PROBLEM STATEMENT
Your job is to set down the stretch of entries that opens with the line containing "Where should I click to: Select" and closes with the line containing "You are a computer-use agent. Image". Keep both end lines, copy each exactly, and add nothing.

DATA EXTRACTS

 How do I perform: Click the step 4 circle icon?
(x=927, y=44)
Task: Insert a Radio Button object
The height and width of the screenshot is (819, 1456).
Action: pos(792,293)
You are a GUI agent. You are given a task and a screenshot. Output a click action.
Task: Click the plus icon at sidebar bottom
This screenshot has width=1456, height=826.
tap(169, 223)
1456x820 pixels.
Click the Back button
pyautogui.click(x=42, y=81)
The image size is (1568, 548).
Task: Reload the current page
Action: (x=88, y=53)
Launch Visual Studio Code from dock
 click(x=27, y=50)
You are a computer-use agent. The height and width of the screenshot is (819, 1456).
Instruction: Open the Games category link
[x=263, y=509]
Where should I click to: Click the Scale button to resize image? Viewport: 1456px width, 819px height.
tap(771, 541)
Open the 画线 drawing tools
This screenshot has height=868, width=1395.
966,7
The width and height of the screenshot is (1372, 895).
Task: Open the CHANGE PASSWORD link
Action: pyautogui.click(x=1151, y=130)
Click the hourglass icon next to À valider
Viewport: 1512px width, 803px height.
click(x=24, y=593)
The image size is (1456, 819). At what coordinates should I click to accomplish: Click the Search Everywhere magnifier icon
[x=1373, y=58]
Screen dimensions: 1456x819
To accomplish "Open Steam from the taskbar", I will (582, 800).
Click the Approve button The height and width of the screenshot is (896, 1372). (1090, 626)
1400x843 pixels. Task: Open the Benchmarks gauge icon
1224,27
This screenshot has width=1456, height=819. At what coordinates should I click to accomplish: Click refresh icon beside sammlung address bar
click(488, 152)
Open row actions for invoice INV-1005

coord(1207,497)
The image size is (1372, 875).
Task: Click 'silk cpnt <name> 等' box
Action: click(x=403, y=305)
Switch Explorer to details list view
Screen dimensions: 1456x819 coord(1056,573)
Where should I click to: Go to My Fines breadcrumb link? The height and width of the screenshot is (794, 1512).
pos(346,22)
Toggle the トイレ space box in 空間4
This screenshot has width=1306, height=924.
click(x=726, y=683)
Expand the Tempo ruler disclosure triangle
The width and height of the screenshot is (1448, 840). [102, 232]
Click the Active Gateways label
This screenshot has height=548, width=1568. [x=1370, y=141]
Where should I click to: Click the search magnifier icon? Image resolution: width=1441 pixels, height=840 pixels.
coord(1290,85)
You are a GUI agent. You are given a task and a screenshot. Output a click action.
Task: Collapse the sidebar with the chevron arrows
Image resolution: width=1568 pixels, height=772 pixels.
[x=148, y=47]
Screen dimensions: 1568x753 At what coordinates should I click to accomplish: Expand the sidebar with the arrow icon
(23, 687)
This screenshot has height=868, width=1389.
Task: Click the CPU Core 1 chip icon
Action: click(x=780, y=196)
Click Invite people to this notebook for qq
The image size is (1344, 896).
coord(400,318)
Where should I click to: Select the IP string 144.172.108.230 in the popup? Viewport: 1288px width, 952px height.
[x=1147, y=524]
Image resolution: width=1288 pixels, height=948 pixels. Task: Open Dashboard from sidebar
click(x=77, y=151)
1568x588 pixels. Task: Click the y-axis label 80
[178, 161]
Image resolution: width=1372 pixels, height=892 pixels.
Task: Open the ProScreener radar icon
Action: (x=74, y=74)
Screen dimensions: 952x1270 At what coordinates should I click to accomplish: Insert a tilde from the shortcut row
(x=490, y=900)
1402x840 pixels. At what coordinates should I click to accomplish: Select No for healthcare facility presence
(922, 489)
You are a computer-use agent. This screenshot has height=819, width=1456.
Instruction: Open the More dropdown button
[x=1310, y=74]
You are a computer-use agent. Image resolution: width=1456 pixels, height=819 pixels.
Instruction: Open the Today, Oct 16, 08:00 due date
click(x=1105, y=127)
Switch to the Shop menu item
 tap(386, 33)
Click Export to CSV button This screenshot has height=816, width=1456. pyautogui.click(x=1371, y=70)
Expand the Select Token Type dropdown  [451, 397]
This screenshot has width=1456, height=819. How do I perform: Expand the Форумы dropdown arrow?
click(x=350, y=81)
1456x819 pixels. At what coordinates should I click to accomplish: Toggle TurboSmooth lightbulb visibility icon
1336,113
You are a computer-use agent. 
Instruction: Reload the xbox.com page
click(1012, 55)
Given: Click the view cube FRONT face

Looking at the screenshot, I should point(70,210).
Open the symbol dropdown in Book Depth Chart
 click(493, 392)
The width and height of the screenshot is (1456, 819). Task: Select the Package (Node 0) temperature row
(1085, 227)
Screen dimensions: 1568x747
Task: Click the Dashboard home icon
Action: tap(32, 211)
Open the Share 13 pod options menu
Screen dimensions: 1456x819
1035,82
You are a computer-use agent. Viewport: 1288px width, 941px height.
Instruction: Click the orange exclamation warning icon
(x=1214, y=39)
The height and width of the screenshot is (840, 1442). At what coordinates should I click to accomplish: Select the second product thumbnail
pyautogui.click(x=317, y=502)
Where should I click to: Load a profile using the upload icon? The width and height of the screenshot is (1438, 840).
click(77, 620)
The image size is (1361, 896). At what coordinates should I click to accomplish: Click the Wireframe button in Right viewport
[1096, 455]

EXERCISE RESPONSE
Where should I click to: Select the IP string 144.172.108.230 in the popup? Viewport: 1288px width, 952px height.
[x=1147, y=524]
Image resolution: width=1288 pixels, height=948 pixels. Task: Open Dashboard from sidebar
click(x=77, y=151)
1568x588 pixels. Task: Click the y-axis label 80
[178, 161]
Image resolution: width=1372 pixels, height=892 pixels.
Task: Open the ProScreener radar icon
Action: (x=74, y=74)
Screen dimensions: 952x1270 At what coordinates should I click to accomplish: Insert a tilde from the shortcut row
(x=490, y=900)
1402x840 pixels. At what coordinates should I click to accomplish: Select No for healthcare facility presence
(922, 489)
You are a computer-use agent. This screenshot has height=819, width=1456.
Instruction: Open the More dropdown button
[x=1310, y=74]
You are a computer-use agent. Image resolution: width=1456 pixels, height=819 pixels.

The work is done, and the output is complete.